Muhammet Emin Oyar, öğrenci ve makarna ilişkisini anketler üzerinden değerlendiriyor.
***
Öğrenci şehri olarak anılan Eskişehir’de yaptığımız araştırmalar sonucunda en çok tüketilen gıda ürününün makarna olduğu bilgisine ulaştık. Eminiz ki siz de bizim gibi bu sonuca çok şaşırdınız. Bu araştırma doğrultusunda üniversite öğrencileriyle yaptığımız ankette de Eskişehir öğrenci mutfağının İtalya mutfağına kafa tutacağı sonucuna ulaştık. Bu anketle sucuklu, salçalı, kaşarlı, yoğurtlu, sulu, dönerli vb. çeşitler olduğu gibi fiyonklu spagetti, makarna üstü kuru fasulye gibi uçuk çeşitlerin de olduğunu öğrendik.

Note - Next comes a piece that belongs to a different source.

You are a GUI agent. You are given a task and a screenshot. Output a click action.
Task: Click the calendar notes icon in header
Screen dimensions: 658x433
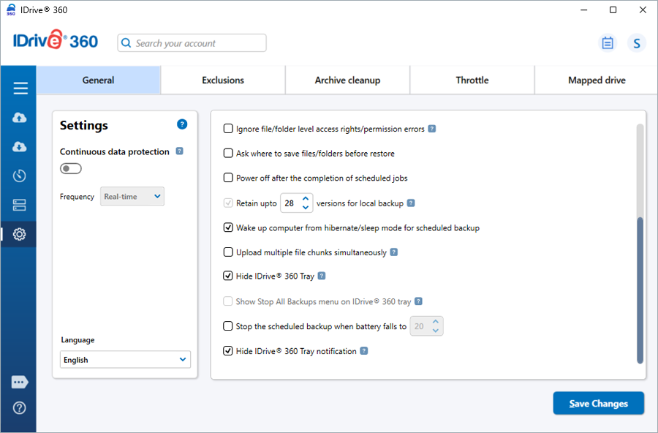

Makarnadan başka bir şey yemeyen öğrenciler, tatilde memleketlerine gittiklerinde öğrencilerin makarna göbekleriyle karşılaşan babaların harçlık azaltma kararı almadan evvel evlatlarının bol karbonhidrata gark olduklarının farkına varıp bu karardan vazgeçmeleri, hatta bir miktar harçlık zammını düşünmeleri gerekiyor.
“Neden makarna?” sorusuna, “ Yapımı kolay olduğu için” gibi bir cevap almadık. Bu soruya verilen iki cevap vardı. Genelde ucuz olduğu için makarnayı tercih eden öğrenciler, aynı zamanda “makarna bir hayat tarzıdır” diyorlar. Makarnanın hayat tarzı olduğunu söyleyen bir öğrenci şunu da eklemiş, “Kaynayan suya makarnaları attığınızda çıkan o beyaz köpükler var ya, anlayamazsınız…”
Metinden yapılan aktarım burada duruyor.